#### RECORDS TO PROCESS ####

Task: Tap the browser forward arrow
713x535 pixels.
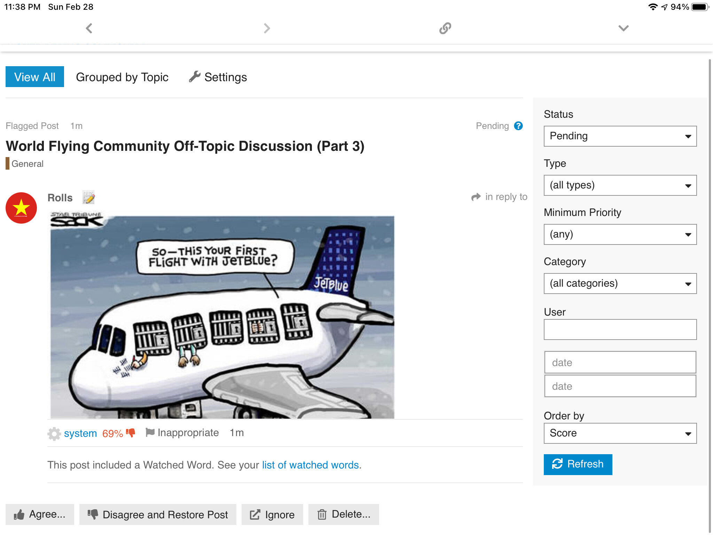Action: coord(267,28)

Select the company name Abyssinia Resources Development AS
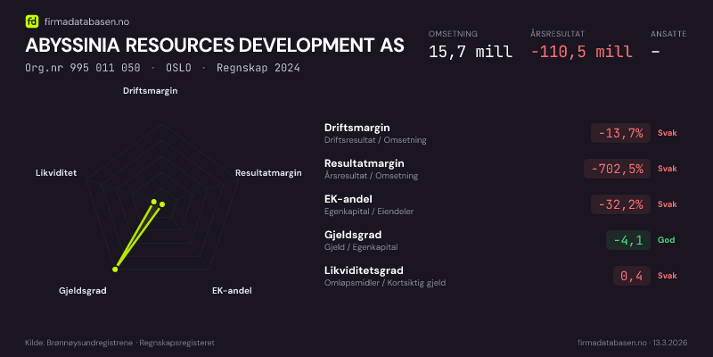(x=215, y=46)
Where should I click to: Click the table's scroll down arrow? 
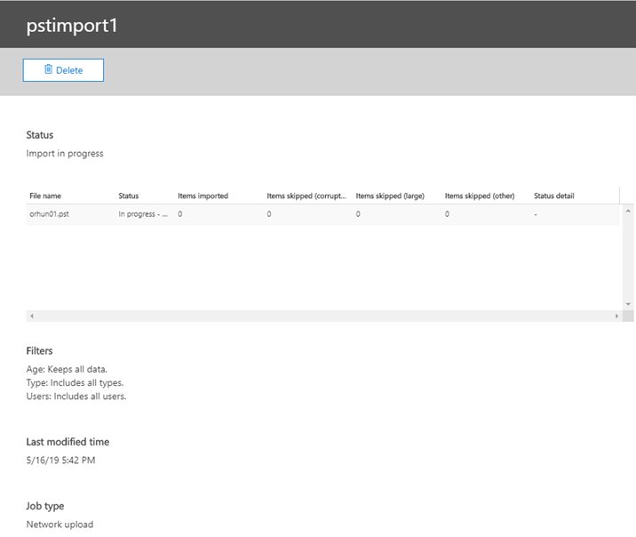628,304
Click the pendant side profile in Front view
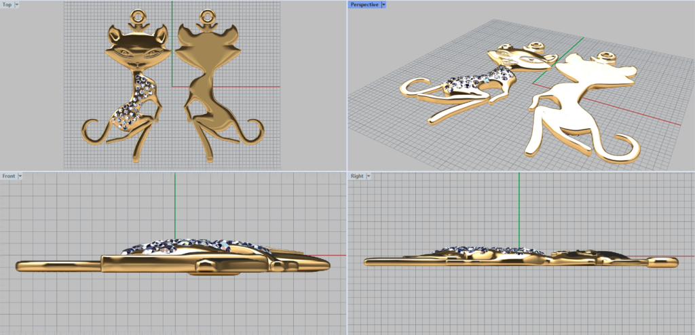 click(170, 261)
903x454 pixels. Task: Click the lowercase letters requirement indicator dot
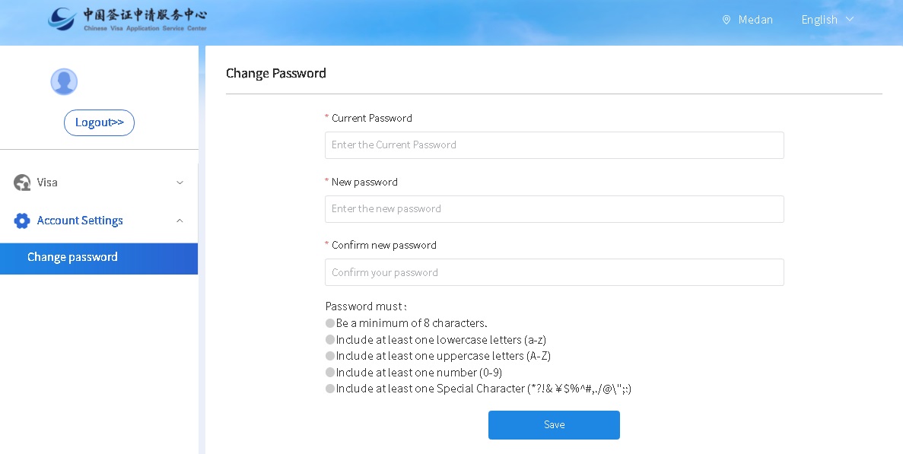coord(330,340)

####

● WHAT YOU HAVE TO DO
Copy out every one of these items verbatim, omitting the pictures.

● OUTPUT FOR THIS EXERCISE
Task: Tap the browser forward arrow
713x535 pixels.
Action: coord(267,28)

Select the company name Abyssinia Resources Development AS
(x=215, y=46)
Where should I click to: Click the table's scroll down arrow? 
628,304
Click the pendant side profile in Front view
 click(170, 261)
903x454 pixels. Task: Click the lowercase letters requirement indicator dot
coord(330,340)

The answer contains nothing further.